Aimed at pension fund managers, portfolio managers, marketing managers, client managers, risk managers, security and market analysts

Overview

At the foundation of finance is the idea that investors and managers act rationally so that capital market prices reflect fundamentals and managers respond to incentives in predictable ways. Behavioural finance rejects this and suggests our brains are wired to cause us to make costly investment mistakes. It is normal for investors to become caught up in emotions, second-guess their allocation to various asset classes, and make inappropriate changes to their portfolios.

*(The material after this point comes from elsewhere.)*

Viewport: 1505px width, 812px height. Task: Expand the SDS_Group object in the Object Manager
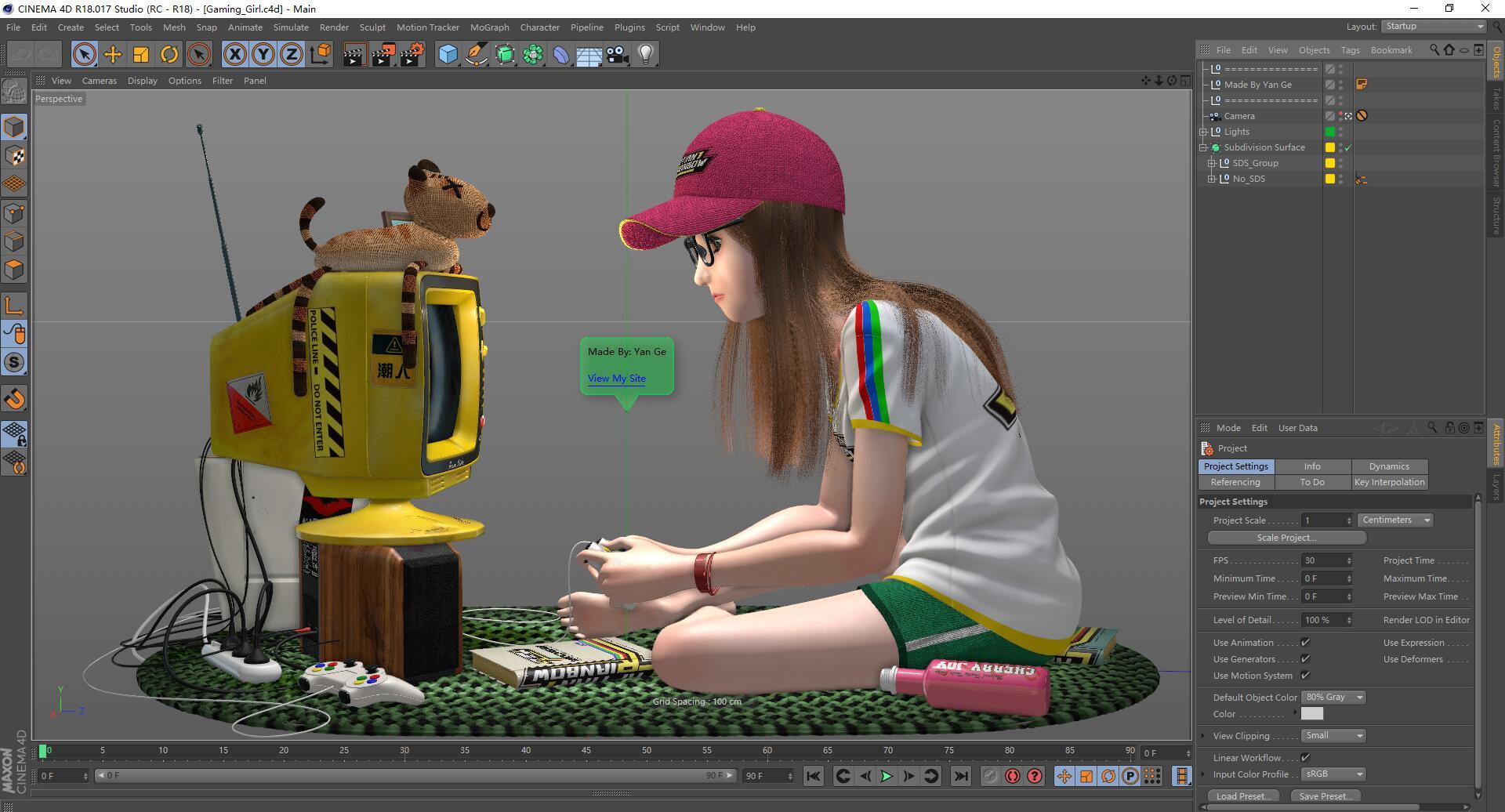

This Masterclass examines why we should take into account social, cognitive, and emotional biases in individual choice and in market outcomes. By helping us to understand the kinds of errors that investors tend to make in managing their portfolios, behavioural finance can help steer portfolio allocation decisions and allow us to locate profit opportunities for investment managers more successfully.

Contents
This is a half-day course. The contents will include:
  • The limits to arbitrage, noise traders vs arbitrageurs;
  • The biases, beliefs, and bizarre investment behaviours beneath our rational exteriors;
  • The evidence for the presence of these effects in professional and amateur investors;
  • Why these ‘irrational’ behaviours occur and why they are hard to eradicate;
  • The good side of these behaviours and why we wouldn’t want to completely eradicate them;
  • How to identify the presence of the psychological biases in your trading;
  • The insights of the new science of Neuro economics of financial decision making.